> _What to produce_:
Which lines below fall between the one containing "How do I perform: Cancel" and the one containing "Given: Click the TradingView"? Repeat them exactly, counting both of those lines, and add nothing else.

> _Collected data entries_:
--- START ---

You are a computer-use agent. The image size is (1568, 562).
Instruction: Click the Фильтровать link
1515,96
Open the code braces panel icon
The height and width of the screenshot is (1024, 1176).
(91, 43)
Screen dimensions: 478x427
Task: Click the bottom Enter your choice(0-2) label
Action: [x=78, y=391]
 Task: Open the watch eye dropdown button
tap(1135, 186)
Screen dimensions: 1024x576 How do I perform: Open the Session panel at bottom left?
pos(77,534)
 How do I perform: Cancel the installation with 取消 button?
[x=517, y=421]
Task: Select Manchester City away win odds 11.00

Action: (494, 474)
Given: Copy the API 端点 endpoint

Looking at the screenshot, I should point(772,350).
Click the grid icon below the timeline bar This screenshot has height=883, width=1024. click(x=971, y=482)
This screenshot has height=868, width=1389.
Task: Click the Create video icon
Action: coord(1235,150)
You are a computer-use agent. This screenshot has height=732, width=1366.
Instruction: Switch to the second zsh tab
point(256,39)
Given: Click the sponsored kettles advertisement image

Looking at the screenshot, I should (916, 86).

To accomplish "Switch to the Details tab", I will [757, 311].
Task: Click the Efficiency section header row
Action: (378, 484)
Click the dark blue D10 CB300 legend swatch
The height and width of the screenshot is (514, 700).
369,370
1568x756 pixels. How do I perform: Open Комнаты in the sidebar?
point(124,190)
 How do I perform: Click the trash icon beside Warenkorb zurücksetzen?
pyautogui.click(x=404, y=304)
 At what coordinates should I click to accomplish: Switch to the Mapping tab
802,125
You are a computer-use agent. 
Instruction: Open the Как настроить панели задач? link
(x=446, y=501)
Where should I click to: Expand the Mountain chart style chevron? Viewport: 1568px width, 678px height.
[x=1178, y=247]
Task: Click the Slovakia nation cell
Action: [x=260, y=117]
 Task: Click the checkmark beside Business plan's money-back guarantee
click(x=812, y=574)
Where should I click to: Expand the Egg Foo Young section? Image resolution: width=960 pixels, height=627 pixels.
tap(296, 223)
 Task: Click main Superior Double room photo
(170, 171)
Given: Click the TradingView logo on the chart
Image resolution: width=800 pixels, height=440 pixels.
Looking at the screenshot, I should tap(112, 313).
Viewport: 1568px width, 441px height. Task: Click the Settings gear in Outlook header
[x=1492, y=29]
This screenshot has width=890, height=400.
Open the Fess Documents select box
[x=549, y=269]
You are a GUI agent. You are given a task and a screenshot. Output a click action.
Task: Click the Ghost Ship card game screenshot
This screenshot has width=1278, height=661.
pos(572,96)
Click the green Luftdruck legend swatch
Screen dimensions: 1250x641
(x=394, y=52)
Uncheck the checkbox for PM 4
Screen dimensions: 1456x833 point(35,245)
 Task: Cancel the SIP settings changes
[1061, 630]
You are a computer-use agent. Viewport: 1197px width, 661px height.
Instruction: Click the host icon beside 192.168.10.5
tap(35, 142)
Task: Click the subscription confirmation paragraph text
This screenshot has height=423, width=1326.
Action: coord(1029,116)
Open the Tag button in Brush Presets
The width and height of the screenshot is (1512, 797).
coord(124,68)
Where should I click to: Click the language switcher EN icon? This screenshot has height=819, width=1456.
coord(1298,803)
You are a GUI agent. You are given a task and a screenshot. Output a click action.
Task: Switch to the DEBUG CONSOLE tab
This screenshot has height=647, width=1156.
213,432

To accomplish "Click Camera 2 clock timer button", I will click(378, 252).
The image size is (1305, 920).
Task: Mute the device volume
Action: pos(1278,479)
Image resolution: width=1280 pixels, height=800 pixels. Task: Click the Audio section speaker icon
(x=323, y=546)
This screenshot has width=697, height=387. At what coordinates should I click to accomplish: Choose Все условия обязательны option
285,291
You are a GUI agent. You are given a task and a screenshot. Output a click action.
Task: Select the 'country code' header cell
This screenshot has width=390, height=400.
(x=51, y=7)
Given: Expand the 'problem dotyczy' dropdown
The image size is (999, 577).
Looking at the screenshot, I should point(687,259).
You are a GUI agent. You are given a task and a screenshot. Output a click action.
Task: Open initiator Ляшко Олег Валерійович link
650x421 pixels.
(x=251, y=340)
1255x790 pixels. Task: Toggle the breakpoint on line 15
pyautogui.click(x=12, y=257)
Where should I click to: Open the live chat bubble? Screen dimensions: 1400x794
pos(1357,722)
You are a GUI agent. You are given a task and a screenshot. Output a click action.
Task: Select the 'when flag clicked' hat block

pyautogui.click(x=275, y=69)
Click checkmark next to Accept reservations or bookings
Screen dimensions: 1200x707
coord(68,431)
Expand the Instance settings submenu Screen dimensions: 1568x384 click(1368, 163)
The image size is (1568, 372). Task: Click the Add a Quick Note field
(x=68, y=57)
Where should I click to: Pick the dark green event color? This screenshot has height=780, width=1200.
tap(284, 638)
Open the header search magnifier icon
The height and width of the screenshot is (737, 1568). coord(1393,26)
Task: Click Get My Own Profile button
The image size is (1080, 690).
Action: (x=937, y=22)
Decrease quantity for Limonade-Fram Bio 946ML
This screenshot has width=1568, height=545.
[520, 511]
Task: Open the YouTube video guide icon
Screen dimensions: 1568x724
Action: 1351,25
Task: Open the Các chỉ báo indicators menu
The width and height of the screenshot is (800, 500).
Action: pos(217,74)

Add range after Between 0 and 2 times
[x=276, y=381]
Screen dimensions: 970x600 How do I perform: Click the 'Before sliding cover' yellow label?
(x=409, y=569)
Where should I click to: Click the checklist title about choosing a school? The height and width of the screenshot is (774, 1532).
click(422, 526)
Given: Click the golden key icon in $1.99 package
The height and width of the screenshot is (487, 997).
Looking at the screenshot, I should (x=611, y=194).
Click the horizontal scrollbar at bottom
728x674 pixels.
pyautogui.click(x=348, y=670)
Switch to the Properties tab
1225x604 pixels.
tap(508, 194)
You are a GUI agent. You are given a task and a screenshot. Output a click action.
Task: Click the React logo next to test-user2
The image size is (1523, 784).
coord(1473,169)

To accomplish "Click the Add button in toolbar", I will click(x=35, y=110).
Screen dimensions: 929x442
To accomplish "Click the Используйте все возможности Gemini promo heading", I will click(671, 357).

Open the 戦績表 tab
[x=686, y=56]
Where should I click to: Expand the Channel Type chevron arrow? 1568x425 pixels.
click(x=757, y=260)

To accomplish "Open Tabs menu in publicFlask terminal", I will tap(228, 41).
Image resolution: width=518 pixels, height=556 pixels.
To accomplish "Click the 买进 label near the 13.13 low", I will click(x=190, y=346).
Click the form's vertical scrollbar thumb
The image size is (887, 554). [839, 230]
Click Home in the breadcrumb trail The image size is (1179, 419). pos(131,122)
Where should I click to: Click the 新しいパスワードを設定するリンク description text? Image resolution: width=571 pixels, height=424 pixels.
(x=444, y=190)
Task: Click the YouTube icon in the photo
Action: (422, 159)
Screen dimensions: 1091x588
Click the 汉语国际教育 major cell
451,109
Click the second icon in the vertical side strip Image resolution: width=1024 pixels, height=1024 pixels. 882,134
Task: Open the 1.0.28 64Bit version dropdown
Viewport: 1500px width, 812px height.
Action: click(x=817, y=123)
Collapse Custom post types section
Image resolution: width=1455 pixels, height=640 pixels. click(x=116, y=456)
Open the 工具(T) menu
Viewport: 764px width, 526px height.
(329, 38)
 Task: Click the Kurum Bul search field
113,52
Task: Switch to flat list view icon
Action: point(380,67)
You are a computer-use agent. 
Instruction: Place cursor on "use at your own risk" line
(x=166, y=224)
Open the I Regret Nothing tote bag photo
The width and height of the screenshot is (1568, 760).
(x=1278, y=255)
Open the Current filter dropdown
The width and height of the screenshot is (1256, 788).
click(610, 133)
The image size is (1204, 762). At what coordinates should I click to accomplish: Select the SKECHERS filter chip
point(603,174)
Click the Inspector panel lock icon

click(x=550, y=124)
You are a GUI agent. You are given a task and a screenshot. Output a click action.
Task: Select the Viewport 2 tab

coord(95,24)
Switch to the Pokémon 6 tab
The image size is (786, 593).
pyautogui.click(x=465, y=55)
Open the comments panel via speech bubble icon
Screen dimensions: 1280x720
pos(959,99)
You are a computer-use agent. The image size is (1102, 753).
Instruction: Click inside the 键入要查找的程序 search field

--- END ---

> _Task solution_:
 How do I perform: Cancel the installation with 取消 button?
[x=517, y=421]
Task: Select Manchester City away win odds 11.00

Action: (494, 474)
Given: Copy the API 端点 endpoint

Looking at the screenshot, I should point(772,350).
Click the grid icon below the timeline bar This screenshot has height=883, width=1024. click(x=971, y=482)
This screenshot has height=868, width=1389.
Task: Click the Create video icon
Action: coord(1235,150)
You are a computer-use agent. This screenshot has height=732, width=1366.
Instruction: Switch to the second zsh tab
point(256,39)
Given: Click the sponsored kettles advertisement image

Looking at the screenshot, I should (916, 86).

To accomplish "Switch to the Details tab", I will [757, 311].
Task: Click the Efficiency section header row
Action: (378, 484)
Click the dark blue D10 CB300 legend swatch
The height and width of the screenshot is (514, 700).
369,370
1568x756 pixels. How do I perform: Open Комнаты in the sidebar?
point(124,190)
 How do I perform: Click the trash icon beside Warenkorb zurücksetzen?
pyautogui.click(x=404, y=304)
 At what coordinates should I click to accomplish: Switch to the Mapping tab
802,125
You are a computer-use agent. 
Instruction: Open the Как настроить панели задач? link
(x=446, y=501)
Where should I click to: Expand the Mountain chart style chevron? Viewport: 1568px width, 678px height.
[x=1178, y=247]
Task: Click the Slovakia nation cell
Action: [x=260, y=117]
 Task: Click the checkmark beside Business plan's money-back guarantee
click(x=812, y=574)
Where should I click to: Expand the Egg Foo Young section? Image resolution: width=960 pixels, height=627 pixels.
tap(296, 223)
 Task: Click main Superior Double room photo
(170, 171)
Given: Click the TradingView logo on the chart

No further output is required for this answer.